▸ **Task description**: Would you transcribe the line containing "www.15min.lt (321, 2056)" and every line after it, through the end of the records below, exactly and with nothing else?

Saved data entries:
▬▬▬

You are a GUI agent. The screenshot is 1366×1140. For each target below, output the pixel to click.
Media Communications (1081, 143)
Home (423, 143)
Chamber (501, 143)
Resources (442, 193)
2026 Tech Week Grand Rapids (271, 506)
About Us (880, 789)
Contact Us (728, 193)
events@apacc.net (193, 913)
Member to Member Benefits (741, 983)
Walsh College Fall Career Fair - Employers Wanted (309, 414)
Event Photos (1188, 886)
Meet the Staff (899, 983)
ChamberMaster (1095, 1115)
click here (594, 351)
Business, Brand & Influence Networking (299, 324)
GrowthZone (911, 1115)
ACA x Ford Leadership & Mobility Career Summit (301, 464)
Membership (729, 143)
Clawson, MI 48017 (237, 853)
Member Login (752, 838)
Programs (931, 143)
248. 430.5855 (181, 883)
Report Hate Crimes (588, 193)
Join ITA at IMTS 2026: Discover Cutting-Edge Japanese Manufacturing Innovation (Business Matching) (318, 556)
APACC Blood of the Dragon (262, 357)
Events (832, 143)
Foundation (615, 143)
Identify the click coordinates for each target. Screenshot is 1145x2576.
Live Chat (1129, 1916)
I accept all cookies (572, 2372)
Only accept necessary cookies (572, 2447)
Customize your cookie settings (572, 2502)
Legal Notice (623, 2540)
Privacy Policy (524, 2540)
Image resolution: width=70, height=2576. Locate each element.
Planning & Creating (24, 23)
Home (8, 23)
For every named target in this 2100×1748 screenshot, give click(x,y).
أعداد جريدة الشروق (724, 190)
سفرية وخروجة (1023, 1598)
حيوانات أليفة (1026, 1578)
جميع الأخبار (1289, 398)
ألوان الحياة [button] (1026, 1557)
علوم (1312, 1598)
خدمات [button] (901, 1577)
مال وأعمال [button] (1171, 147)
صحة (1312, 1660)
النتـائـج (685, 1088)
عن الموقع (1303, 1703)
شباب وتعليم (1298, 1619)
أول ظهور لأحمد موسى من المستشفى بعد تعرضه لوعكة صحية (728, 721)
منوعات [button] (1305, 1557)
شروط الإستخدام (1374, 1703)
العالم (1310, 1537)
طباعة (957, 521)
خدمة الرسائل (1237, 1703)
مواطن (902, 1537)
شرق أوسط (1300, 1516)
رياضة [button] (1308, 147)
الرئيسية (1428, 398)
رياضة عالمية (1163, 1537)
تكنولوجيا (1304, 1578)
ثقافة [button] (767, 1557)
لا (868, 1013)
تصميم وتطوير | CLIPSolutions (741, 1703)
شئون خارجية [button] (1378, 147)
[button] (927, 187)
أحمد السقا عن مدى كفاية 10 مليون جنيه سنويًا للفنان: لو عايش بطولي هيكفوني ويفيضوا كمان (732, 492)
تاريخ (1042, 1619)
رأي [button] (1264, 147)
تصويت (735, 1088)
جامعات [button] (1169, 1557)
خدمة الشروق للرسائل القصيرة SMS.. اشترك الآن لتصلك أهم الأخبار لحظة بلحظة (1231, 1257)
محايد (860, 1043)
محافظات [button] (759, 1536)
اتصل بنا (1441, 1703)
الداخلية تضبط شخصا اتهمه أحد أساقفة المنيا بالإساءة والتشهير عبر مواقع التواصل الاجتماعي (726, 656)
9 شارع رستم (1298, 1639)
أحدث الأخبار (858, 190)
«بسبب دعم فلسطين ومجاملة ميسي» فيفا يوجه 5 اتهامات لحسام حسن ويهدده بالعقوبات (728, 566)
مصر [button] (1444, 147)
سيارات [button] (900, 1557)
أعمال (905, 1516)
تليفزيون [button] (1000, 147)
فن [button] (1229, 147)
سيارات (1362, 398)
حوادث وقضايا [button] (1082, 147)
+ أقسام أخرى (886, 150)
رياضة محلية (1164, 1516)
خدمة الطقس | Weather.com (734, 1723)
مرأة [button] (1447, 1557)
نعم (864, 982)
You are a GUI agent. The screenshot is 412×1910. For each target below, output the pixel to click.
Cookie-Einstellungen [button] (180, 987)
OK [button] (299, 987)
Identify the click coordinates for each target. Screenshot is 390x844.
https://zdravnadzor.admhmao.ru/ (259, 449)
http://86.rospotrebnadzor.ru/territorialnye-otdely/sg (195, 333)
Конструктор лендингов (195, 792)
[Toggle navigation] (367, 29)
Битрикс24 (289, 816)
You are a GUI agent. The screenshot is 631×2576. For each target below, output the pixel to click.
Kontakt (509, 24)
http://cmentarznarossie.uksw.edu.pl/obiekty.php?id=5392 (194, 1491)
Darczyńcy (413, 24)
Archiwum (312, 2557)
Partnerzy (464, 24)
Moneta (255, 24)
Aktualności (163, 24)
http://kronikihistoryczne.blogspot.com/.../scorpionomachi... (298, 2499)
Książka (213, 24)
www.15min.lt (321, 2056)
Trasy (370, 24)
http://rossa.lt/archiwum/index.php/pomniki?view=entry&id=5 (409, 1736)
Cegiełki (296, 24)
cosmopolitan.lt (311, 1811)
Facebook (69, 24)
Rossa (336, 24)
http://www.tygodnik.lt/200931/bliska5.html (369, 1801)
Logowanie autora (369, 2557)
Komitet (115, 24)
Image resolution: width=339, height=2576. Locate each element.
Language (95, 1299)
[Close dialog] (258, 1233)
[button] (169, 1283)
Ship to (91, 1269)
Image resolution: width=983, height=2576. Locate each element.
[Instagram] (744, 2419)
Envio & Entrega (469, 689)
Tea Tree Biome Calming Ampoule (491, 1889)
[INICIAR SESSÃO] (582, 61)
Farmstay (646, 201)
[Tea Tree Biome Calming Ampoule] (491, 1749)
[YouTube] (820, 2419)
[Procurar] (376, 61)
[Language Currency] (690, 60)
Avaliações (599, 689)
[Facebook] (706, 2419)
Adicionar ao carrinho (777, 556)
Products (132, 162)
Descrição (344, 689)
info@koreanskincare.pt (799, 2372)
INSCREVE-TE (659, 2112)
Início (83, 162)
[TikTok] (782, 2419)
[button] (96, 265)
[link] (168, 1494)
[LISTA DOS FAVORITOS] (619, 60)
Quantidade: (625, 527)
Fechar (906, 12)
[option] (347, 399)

▬▬▬

▸ **Solution to the exercise**:
www.15min.lt (321, 2056)
Trasy (370, 24)
http://rossa.lt/archiwum/index.php/pomniki?view=entry&id=5 (409, 1736)
Cegiełki (296, 24)
cosmopolitan.lt (311, 1811)
Facebook (69, 24)
Rossa (336, 24)
http://www.tygodnik.lt/200931/bliska5.html (369, 1801)
Logowanie autora (369, 2557)
Komitet (115, 24)
Image resolution: width=339, height=2576. Locate each element.
Language (95, 1299)
[Close dialog] (258, 1233)
[button] (169, 1283)
Ship to (91, 1269)
Image resolution: width=983, height=2576. Locate each element.
[Instagram] (744, 2419)
Envio & Entrega (469, 689)
Tea Tree Biome Calming Ampoule (491, 1889)
[INICIAR SESSÃO] (582, 61)
Farmstay (646, 201)
[Tea Tree Biome Calming Ampoule] (491, 1749)
[YouTube] (820, 2419)
[Procurar] (376, 61)
[Language Currency] (690, 60)
Avaliações (599, 689)
[Facebook] (706, 2419)
Adicionar ao carrinho (777, 556)
Products (132, 162)
Descrição (344, 689)
info@koreanskincare.pt (799, 2372)
INSCREVE-TE (659, 2112)
Início (83, 162)
[TikTok] (782, 2419)
[button] (96, 265)
[link] (168, 1494)
[LISTA DOS FAVORITOS] (619, 60)
Quantidade: (625, 527)
Fechar (906, 12)
[option] (347, 399)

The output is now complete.